Giovanni Meli, The eyes [According to the tradition, Meli is referring to Lucia Migliaccio's beautiful black eyes].
Donna Lucia Maria was born in Siracusa on January 18th 1770. She was the daughter of Don Vincenzo Migliaccio e Bonanno, of the Princes of Baucina and 8th Duke of Floridia and San Donato, and Spanish descendant Dorotea Borgia e Rau, of the Marquises of Casale. At 6, following her father's death, and as her parents' only living child (her brother Ignazio had already died at just 5 years old), she inherited the Duchy of Floridia. 
On April 19th 1781, only 11 years old, the little Duchess married in Palermo the 25 years old Benedetto Maria Grifeo del Bosco (he was born on November 17th 1755), Duke of Ciminna and firstborn of Gerolamo Maria 7th Prince of Partanna.
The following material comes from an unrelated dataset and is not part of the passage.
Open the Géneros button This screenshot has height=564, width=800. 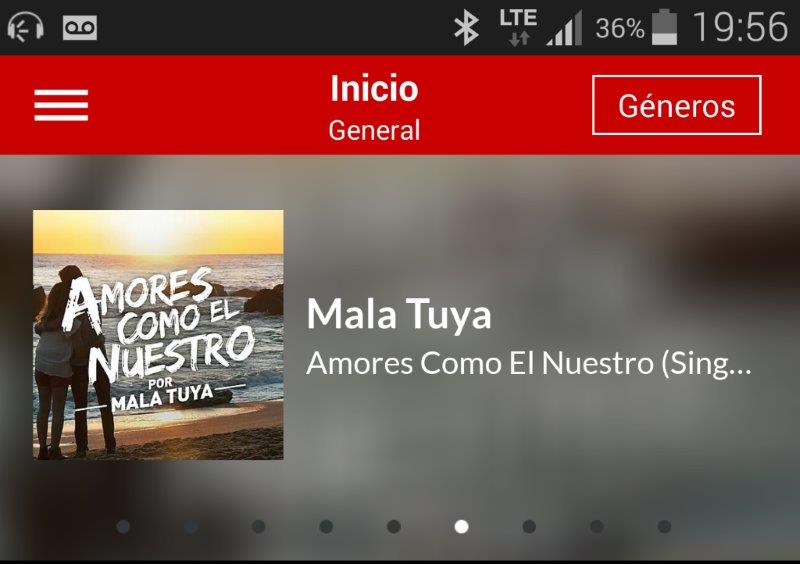coord(677,105)
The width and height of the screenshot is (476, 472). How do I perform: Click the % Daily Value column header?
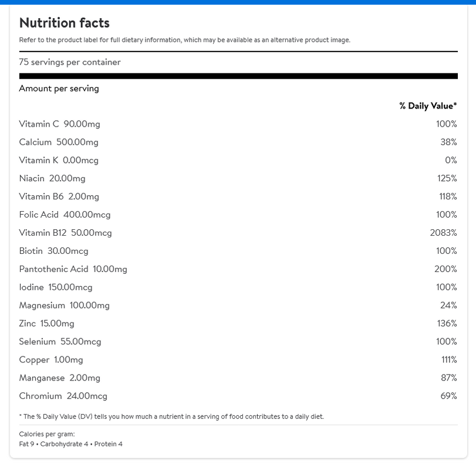click(428, 106)
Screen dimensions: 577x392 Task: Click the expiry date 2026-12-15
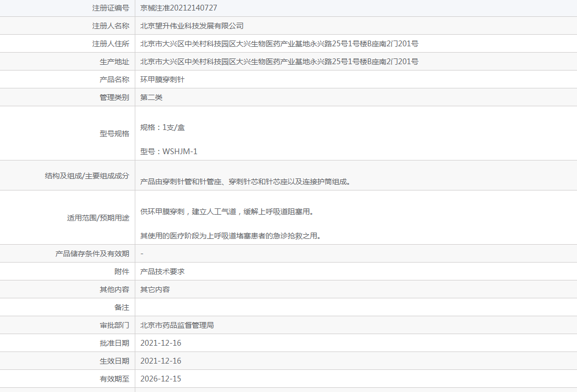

The Grifeo was an incredibly old and noble Sicilian family whose ancestors received their titular fief during the rulership of the Great Count Ruggero, in 1091, and the baronage in 1139, during the reign of his son, King Ruggero II of Sicily. In 1802 the Prince Gerolamo Maria died, and Benedetto became the 8th Prince of Partanna, making Lucia the Princess consort.
Benedetto also inherited the role of Deputy of the Kingdom, and on November 4th of the same year, he was awarded by King Ferdinando IV of Naples and III of Sicily with the knighthood of the Insigne Real Ordine di San Gennaro. The Prince of Partanna also served as Gentleman of the Bedchamber and State Councillor, giving his wife the chance to frequent Palermo high society and even the Royal court during King Ferdinando's long periods spent in Sicily. Lucia was praised for her intelligence, artistic skills and beauty (in particular her black eyes). 
The Princess bore her husband nine children, five of whom survived infancy: Vincenzo (future 9th Prince of Partanna), Giuseppe, Leopoldo, Luigi. Marianna, the only daughter, is considered by some people the illegitimate daughter of King Ferdinando, since she was born in 1808, when Lucia was already the sovereign's lover, and given the deep affection Ferdinando always exhibited for Marianna. 
Since 1806, the King and his court, had been forced to move to Palermo to escape the French army which had invaded the peninsular part of the Bourbonic kingdom and would establish the Kingdom of Naples under the rulership of Napoleon's brother-in-law, Joachim Murat.
In the meantime, Lucia's beauty (not ruined in the least by the numerous pregnancies) gave soon rise to a lot of gossip, and her name was linked to other gentlemen's ones, like the Neapolitan Lucio Caracciolo, Duke of Roccoromana, renowned womanizer. The existence of a relationship between the two is (according to some) supported by the fact that, once married to the King, she asked her husband to pardon the Duke, as Caracciolo had been loyal to Murat and even took part to the Russian Campaign. Despite his traitorous track records, in fact, the Duke retained until the end his favoured position at the Bourbonic royal court. 
On January 16th 1812, King Ferdinando, who since 1806 had been able to count on the help of the British army and, thanks to them, retain control of Sicily, was nonetheless forced by his protector Lord Bentinck to hand over his powers (on the basis of a fictitious illness) in favour of his son Francesco, who was appointed Regent of the Kingdom. The same year, on March 28th, Don Benedetto Grifeo died at 56, leaving Lucia free to pursue her relationship with Ferdinando with fewer restrictions especially since the King's rightful wife, Maria Carolina, having lost any political influence and accused to have plotted against the British allies  was forced to leave Sicily to never return.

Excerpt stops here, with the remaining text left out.